BEGIN DATA FOR THIS TASK

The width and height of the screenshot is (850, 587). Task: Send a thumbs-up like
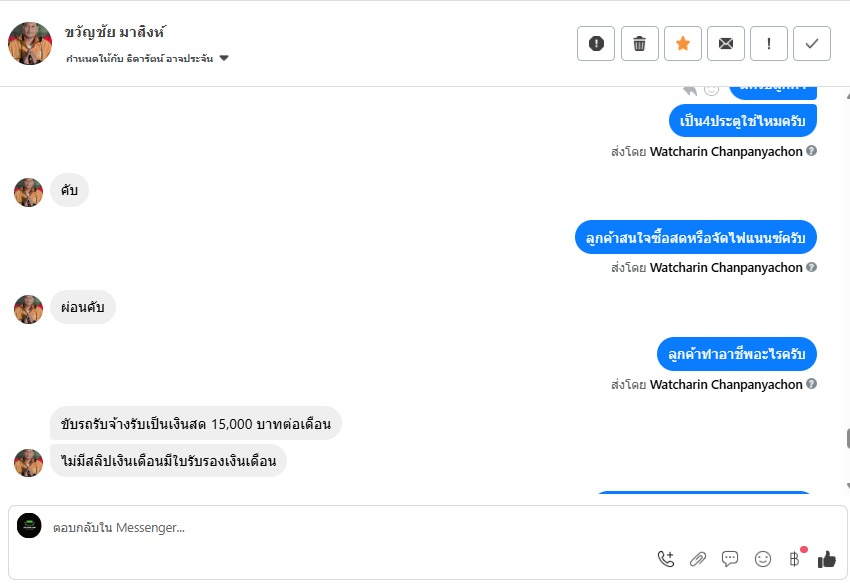[x=827, y=559]
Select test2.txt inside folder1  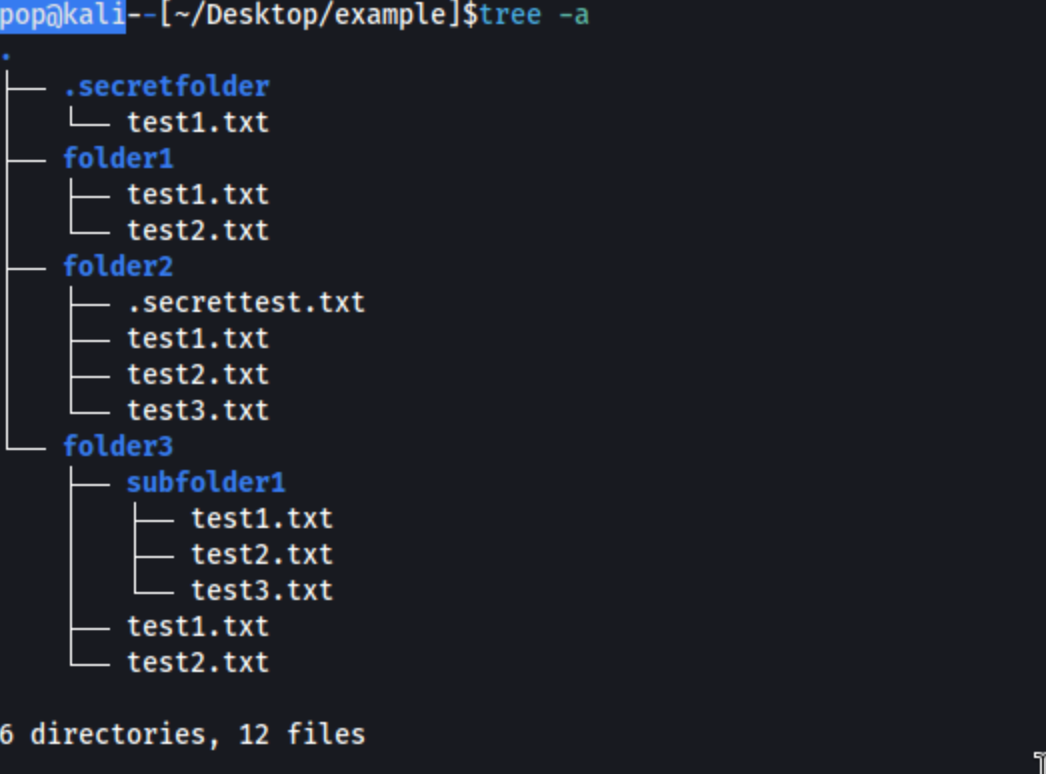pos(198,231)
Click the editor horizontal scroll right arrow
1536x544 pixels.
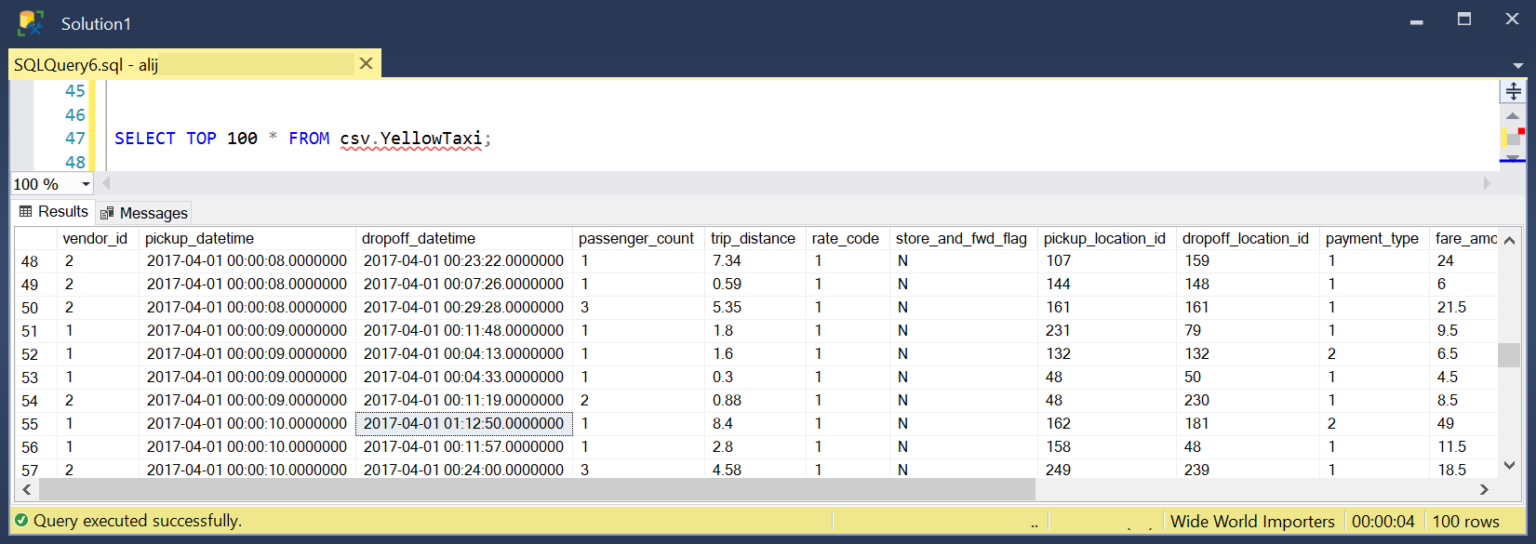pyautogui.click(x=1486, y=184)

END DATA FOR THIS TASK

• [WHAT IS NEEDED]: Return exactly, and only, the lines that run from the line containing "Click the editor" to the last line of the entries above, both ends included, with pictures left out.

• [ANSWER TO THE EXERCISE]:
Click the editor horizontal scroll right arrow
1536x544 pixels.
pyautogui.click(x=1486, y=184)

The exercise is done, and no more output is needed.